En bref

  • L'eau de Javel en milieu acide libère du dichlore gazeux. C'est un gaz toxique, plus lourd que l'air, qui stagne au ras du sol et au fond des cuvettes.
  • L'effet nettoyant n'est pas meilleur : le chlore actif est consommé par la réaction, donc perdu.
  • Le même risque existe avec le détartrant, l'acide chlorhydrique, l'ammoniaque et beaucoup de nettoyants pour WC. La règle est de ne jamais mélanger la javel à quoi que ce soit.

Ce mélange est dangereux et son danger est immédiat. Si vous l'avez fait, quittez la pièce, ouvrez portes et fenêtres, et n'y revenez pas tant que l'odeur n'a pas disparu. En cas de gêne respiratoire, appelez le 15 ou un centre antipoison.

Ce qui se passe vraiment

L’eau de Javel est une solution d’hypochlorite de sodium, stable parce qu’elle est basique. C’est sa basicité qui retient le chlore sous une forme dissoute et inoffensive à manipuler.

Ajoutez un acide — vinaigre, détartrant, gel WC, acide chlorhydrique — et l’équilibre bascule : le chlore est libéré sous forme de dichlore gazeux. Il n’en faut pas beaucoup : quelques dizaines de millilitres de vinaigre dans un fond de cuvette suffisent à produire une concentration irritante dans une salle de bains fermée.

Ce gaz est agressif pour les muqueuses dès les premières inspirations : brûlure du nez et de la gorge, toux, larmes, oppression. À plus forte concentration, il provoque un œdème pulmonaire, parfois différé de plusieurs heures. Il est en outre plus lourd que l’air : il ne monte pas, il s’accumule au ras du sol et au fond des récipients — donc exactement à hauteur d’un enfant, d’un animal, ou d’une tête penchée sur une cuvette.

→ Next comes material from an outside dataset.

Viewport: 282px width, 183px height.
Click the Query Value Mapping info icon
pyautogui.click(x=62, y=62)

Et le nettoyage ? Il est moins bon. Le chlore parti dans l’air est du chlore qui n’agit plus sur la surface. On a perdu l’efficacité du produit en même temps qu’on s’est intoxiqué.

D’où ça vient

D’une logique de bon sens, et elle est facile à comprendre : deux produits qui nettoient devraient nettoyer deux fois mieux ensemble. En cuisine, mélanger des ingrédients efficaces donne souvent un résultat efficace. En chimie, non : on n’additionne pas des effets, on déclenche une réaction, et le produit de la réaction n’a rien à voir avec ce qu’on a versé.

Il faut y ajouter une croyance sensorielle qui aggrave tout : l’odeur forte est perçue comme la preuve que ça marche. « Ça pique, donc ça décape. » Ici, l’odeur qui pique est le symptôme d’une intoxication en cours, et elle pousse à rester dans la pièce au lieu d’en sortir.

Ce qu’il faut en garder

Une règle, simple et sans exception : l’eau de Javel ne se mélange à rien. Ni vinaigre, ni détartrant, ni gel WC, ni ammoniaque, ni alcool, ni un autre produit ménager quel qu’il soit. Elle se dilue à l’eau froide, et c’est tout.

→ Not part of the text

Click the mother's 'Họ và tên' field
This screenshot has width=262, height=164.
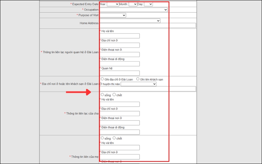coord(120,148)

Corollaire moins évident : ne pas enchaîner deux produits sur la même surface sans rincer abondamment entre les deux. Un détartrant pour WC suivi d’une javel dans la même cuvette produit exactement le mélange décrit ici.

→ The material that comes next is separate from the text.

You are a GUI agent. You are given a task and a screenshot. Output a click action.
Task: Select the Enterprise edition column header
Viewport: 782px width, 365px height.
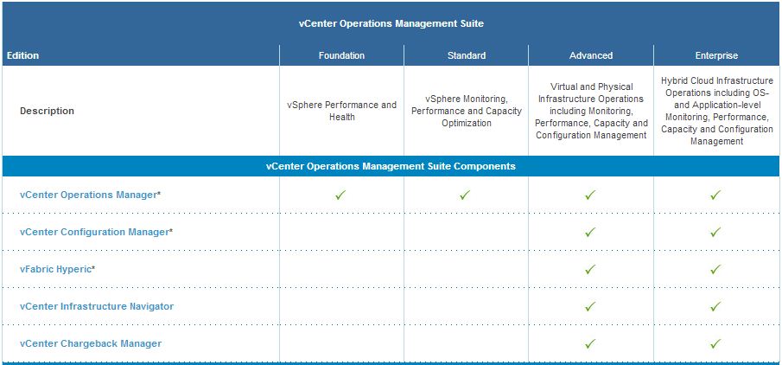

Et si vous nettoyez vos toilettes : choisissez un camp. Soit l’acide pour le calcaire — voir le vinaigre blanc —, soit la javel pour désinfecter. Jamais les deux dans la même heure.

Questions fréquentes

Quels sont les signes d'une exposition ?

Odeur piquante, brûlure du nez et de la gorge, toux, larmoiement, gêne respiratoire. Il faut quitter la pièce immédiatement, ouvrir en grand, et appeler un centre antipoison ou le 15 si la gêne persiste. Ne pas retourner dans la pièce pour rincer.

Et la javel avec de l'ammoniaque ?

Tout aussi dangereux, par une autre voie : le mélange produit des chloramines, également irritantes pour les voies respiratoires. Beaucoup de nettoyants pour vitres contiennent de l'ammoniaque, souvent sans que ce soit visible sur l'étiquette.

Sources et méthode

  • Fiches toxicologiques sur l'hypochlorite de sodium : libération de dichlore gazeux en milieu acide, irritation respiratoire dès de faibles concentrations.
  • Données des centres antipoison : les mélanges de produits ménagers constituent une cause récurrente d'intoxications domestiques par inhalation.